Human visual system exists the multiple pathways, each of which is only related to its specific narrow-band spatial frequency and directionality [27]. Cells in area 17 in the visual cortex are inclined to respond to higher spatial frequencies, while those in area 18 are likely to respond to lower spatial frequencies [27]. Low spatial frequency involved the macrocellular pathway[12]. Multiple visual mechanisms might be implicated in the tests for threshold level and super-threshold level[20]. We suggest that the low-contrast BVA method was superior in presenting the binocular summation, and CS tests showed the different sensitivity to binocular summation across different spatial frequencies. Both supplemented the clinical assessment methods for binocular visual performance.
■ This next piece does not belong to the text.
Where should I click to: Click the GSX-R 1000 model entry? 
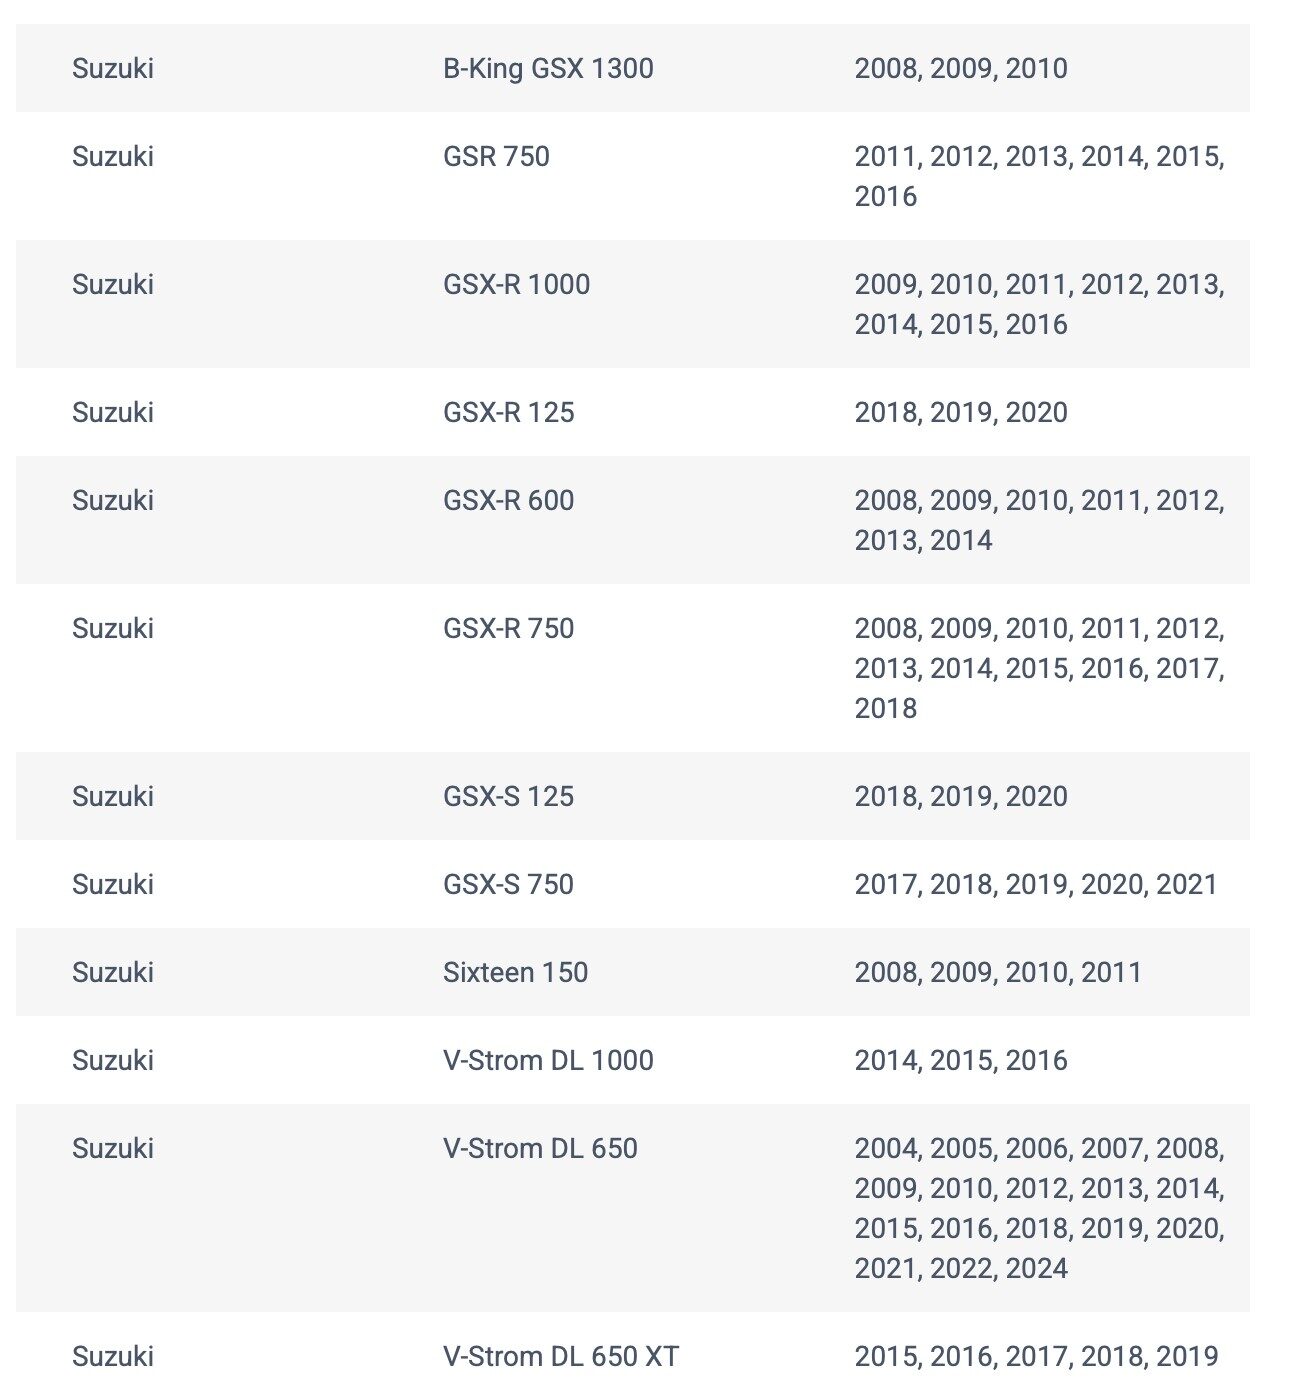[516, 284]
However, the study had certain limitations, such as a small sample size, short duration of follow-up, and absence of a control group. Additionally, as all patients gained peripheral fusion after surgery, and there was only one patient without central fusion, so we failed to statistically analyze the correlations of postoperative BiS and BSR with fusion function. Thus, a large sample scale and long-term follow-up are needed to further study in IXT children.
In conclusions, binocular VA and CS reflect the details of BiS at different visual pathways and different aspects, which are not related to stereopsis and fusion function and could not be substituted. Although BiS at 2.5% contrast is associated with BCS at 6/12 /18 c/d, they cannot replace each other. In the future, more attention should be paid to multi-dimensional binocular visual performance.